İSTİNAF NEDENLERİ : Davacı vekili, davalı Banka tarafından kredi sözleşmesinin faizi sözleşmeye ve mevzuata uygun oranlarda ve şekilde hesaplanıp tahakkuk ettirilmediğini, taraflar arasında imzalanan genel kredi sözleşmesinin 3.maddesi “ Müşteri, Banka’ca işbu sözleşmeye dayanarak tarafına açılan veya açılacak kredilere kredi talep yazısında/talimatında/ödeme planında/diğer bir şekilde yazılı mutabakata varılmamış ise (yani kredi talep yazısında/talimatında/ödeme planında/diğer bir şekilde yazılı olarak faiz oranı belirlenmemiş ise) kredilerine uygulanacak faiz oranının Banka’nın fiili kullandırım/işlem tarihinde aynı tür krediler ve hesaplar için, cari olan en yüksek oranları geçmemek kaydıyla, uyguladığı faiz oranı olacağını kabul eder. Banka, bu hususta Müşteri ile ayrıca daha sonra yazılı mutabakat yoluna gidebilir” şeklinde olduğunu, davalı Bankanın müvekkili şirket hakkında uyguladığı faiz oranları dikkate alındığında faiz oranlarının bir anda yükseldiğinin görüldüğünü, davalı Bankaca Müvekkil Şirket tarafından kullanılan kredinin kapatılması talebinin müvekkil tarafından reddedilmesi üzerine faiz oranlarında ciddi artış yapıldığını, bilirkişi raporunda faiz konusunda diğer banka uygulamalarına ilişkin itirazlarının dikkate alınmadığını, öte yandan karara esasa bilirkişi raporunda kullanılan krediye dair %5 oranında BSMV tutarı kesintisinin yapıldığı ancak işbu tutarın Müvekkil şirkete iadesinin mümkün olmadığı belirtildiğini, ancak ihracat taahhütlü ve ihracat finansmanında kullanılan krediler kapsamında bankalarca kullandırılan krediler vergi, resim ve harçtan muaf olup, buna ilişkin 23.12.1999 tarihli 99/13812 sayılı kararname Resmi Gazetede yayınlanmış olup dosyaya sunulduğunu, davalı tarafça Müvekkil Şirketten haksız şekilde BSMV kesintisi yapıldığını ileri sürmekle kararın kaldırılmasını istemiştir.

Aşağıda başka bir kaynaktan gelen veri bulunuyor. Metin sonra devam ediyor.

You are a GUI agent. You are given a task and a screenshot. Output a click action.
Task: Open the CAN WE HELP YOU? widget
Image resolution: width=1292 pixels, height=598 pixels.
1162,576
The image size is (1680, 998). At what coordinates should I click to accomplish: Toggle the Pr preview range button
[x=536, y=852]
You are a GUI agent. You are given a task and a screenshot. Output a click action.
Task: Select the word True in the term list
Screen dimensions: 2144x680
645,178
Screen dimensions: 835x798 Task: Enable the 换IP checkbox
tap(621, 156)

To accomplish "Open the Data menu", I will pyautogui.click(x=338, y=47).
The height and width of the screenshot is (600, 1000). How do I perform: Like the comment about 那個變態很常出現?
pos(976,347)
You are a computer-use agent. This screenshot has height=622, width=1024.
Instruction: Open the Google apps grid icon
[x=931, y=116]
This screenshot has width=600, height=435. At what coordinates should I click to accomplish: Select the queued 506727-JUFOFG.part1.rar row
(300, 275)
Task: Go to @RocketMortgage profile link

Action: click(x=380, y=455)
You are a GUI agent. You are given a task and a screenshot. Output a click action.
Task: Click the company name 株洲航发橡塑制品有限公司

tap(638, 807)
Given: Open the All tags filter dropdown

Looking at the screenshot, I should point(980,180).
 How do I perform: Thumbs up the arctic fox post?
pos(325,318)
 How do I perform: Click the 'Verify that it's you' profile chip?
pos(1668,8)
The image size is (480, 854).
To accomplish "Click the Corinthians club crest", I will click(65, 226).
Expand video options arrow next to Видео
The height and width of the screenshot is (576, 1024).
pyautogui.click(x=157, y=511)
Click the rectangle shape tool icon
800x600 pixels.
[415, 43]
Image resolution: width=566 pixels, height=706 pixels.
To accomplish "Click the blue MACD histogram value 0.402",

Davalı vekili, bankaların bir alacak kalemini düşük gösterirken diğer alacak kalemleri açısından daha yüksek meblağlar aldığı, alacak kalemlerinin bir bütün olarak incelendiğinde Müvekkil Banka’nın tahsil ettiği ücretin diğer bankaların benzer işlemlerdeki emsal uygulamalarından fazla olmadığı, aksinin kabulünün serbest piyasa ekonomisinin ve bankacılık sistemi’nin mantığıyla çelişeceği açıktır. Bu sebeplerle Yerel Mahkeme’nin bu alacak kalemi yönünden 375 TL’nin dava tarihinden itibaren işleyecek avans faiziyle müvekkilden alınarak davacı tarafa verilmesi kararında hukuka uyarlık bulunmayacağını istinaf nedenleri olarak ileri sürmekle kararın kaldırılmasını istemiştir.
GEREKÇE : Dava, davacı tarafından kullanılan ticari krediler nedeniyle davalı banka tarafından davacıdan haksız olarak tahsil edilen faiz ve diğer alacak kalemlerine ilişkin bedelin iadesi istemine ilişkin olup ilk derece mahkemesince yukarıda yazılı gerekçeyle davanın kısmen kabulüne karar verilmiştir.
Dairemizce HMK’nın 355. maddesi uyarınca istinaf nedenleriyle ve kamu düzeniyle sınırlı olarak istinaf incelemesi yapılmıştır.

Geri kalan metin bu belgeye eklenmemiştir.